The Unitrust Graph

(Added 5/12/2009)

Q

I've gotten into the habit of providing a graph for prospects to show how a unitrust's income, as well as the trust's corpus, may go up over time. As far as I'm concerned, this is an effective tool to help people understand the concept of unitrusts. With the market decline over the past several months, however, am I wrong to show a graph where the income and corpus rise? At this point I don't know what the future holds.

A

You never did know what the future holds. Neither you nor I nor anyone else ever will - which is perhaps the biggest problem with those graphs. The graphs often are a wonderful marketing and educational tool and they vividly show what may happen given certain assumptions. A picture - when compared to the complexity of verbiage needed to fully and properly describe a unitrust really is worth a thousand words.
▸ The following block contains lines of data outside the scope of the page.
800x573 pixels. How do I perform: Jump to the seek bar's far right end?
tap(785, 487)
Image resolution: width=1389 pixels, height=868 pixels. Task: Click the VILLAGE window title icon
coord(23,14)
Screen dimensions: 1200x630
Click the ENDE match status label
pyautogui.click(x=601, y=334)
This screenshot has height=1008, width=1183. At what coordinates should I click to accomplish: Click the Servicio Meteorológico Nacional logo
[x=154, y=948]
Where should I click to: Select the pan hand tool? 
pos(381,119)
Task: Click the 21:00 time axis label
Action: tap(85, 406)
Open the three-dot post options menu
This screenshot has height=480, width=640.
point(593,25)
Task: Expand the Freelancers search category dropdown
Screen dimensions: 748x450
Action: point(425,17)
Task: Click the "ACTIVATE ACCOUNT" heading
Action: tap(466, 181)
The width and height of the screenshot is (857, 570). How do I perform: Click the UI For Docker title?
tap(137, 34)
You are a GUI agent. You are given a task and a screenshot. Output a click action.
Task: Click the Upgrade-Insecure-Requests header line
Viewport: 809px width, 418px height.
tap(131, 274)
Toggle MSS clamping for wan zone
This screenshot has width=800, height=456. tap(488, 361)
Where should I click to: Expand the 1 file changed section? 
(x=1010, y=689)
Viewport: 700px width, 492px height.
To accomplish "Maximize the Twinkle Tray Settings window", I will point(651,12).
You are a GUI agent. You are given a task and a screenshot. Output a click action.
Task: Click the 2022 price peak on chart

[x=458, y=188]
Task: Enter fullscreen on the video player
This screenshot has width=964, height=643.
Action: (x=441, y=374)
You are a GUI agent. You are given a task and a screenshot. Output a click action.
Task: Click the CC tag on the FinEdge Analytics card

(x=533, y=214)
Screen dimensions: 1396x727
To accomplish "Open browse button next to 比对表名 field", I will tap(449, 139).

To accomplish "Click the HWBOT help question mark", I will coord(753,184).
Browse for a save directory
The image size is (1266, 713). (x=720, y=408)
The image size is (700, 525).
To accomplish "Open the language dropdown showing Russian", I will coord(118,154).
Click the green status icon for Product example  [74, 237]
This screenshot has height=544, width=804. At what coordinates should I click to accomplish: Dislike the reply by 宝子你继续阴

But the graph you describe - and, from what I can gather, all those offered up by the people I've spoken with over the past two decades since they became commonplace in computer illustrations - omit a few words, some of which are important. Showing a graph with an ever upwardly curving line is far more powerful than the words, often muttered quickly and dismissively (almost as an unimportant afterthought), " . . . although your income could also go down." The issue at hand is not, strictly speaking, the use of the graph, but the context in which we put it. The assumptions will never hold. They never have. Reality is too unpredictable. Even if income does rise over time, it won't rise as smoothly as shown. At the least, donors have to be prepared for a rocky ride. And, as we've seen, income can drop and continue to drop for far longer than anyone might have thought.

While a graph that illustrates the characteristics of a unitrust is a useful tool, as ethics calls for balance and context, it needs to be accompanied by the whole relevant message, and all of it, not just the potentially good news, needs to make an impact. (Yes, the possibility of an income drop is relevant information.) What about showing a partner graph where the income is shown to drop? (No one I've ever spoken with has done this.) Also, if you can input the data (your software provider might be able to help with this), you might want to show the actual gains and losses of the markets, with an asset allocation as close as possible to the one you will use for a donor's trust, for a number of years in the past approximately equal to the life expectancy of the trust's beneficiaries. That would be more complex, but we would all have better prepared beneficiaries.

There are a number of things you can do to disclose a full and accurate picture of how a unitrust works. Unfortunately, predicting the future isn't one of them.